El seminario parte de la necesidad, en la época en que vivimos, de plantear al macho como tal. Con sátira e ironía de las situaciones cotidianas, lubricadas en litros de malas palabras, Coco Sily desarrolla distintos capítulos y mandamientos del arquetipo del macho.
Nadie se salva de los dogmas del macho, ni la geografía. La cátedra se dicta en el coqueto barrio de Palermo Hollywood por que es “el epicentro del puto”, y no hay mejor manera de solucionar un problema que meterse de lleno en él. “Estoy mirando a tu novia ¿y qué?’ Y que te voy a romper la cara”, desafía a los Babasónicos, con toda hilaridad. Ni siquiera nosotros salimos ilesos. Al ver nuestra cámara de fotos y en pleno show, el Coco increpó: “¿De dónde son, de El Bondi? ¿Qué es un medio gráfico o de transporte?”.
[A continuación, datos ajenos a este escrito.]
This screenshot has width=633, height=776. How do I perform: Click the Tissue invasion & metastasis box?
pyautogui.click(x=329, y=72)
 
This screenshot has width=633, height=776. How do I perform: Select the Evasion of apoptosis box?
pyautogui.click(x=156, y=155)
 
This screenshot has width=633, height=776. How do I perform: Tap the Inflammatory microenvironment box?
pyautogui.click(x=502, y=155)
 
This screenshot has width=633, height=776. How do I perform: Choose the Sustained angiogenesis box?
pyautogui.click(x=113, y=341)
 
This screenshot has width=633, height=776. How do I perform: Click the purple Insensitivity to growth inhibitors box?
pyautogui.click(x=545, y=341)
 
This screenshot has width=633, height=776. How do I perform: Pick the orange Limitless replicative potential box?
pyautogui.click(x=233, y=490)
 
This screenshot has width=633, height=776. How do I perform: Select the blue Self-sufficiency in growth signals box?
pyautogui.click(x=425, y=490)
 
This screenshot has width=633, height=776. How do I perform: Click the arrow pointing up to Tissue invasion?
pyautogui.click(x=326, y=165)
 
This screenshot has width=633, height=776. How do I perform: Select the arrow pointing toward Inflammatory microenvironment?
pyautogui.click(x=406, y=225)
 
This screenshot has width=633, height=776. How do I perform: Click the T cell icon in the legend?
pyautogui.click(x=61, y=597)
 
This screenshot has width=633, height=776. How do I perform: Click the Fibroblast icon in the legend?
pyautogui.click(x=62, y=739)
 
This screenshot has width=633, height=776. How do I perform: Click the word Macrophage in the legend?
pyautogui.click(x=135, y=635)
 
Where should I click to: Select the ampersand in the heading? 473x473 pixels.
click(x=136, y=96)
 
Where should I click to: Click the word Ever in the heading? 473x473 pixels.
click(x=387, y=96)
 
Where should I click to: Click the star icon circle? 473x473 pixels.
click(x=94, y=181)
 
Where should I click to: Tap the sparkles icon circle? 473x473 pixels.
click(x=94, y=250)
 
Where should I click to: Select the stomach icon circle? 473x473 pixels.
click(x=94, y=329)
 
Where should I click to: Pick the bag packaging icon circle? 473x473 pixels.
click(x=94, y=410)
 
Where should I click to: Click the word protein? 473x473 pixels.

En contra de las críticas que, según Sily, lo tildaron de misógino, “el macho” dedicó un brindis general a “la belleza e inteligencia” de las mujeres, en un gesto que le hizo ganarse la simpatía de las muchachas presentes. También se le escapó algo de extraña modestia: “acá tendría que haber un actor. Yo tendría que estar choreándole los pasacassetes a todos ustedes, viniendo de donde vengo…”. El espectáculo cerró con un broche de oro a puro glamour, eso sí, glamour de macho.
Así dicta Coco Silly su masculino unipersonal, contando el ir y venir del macho argento de la cuna al cajón. Putos abstenerse.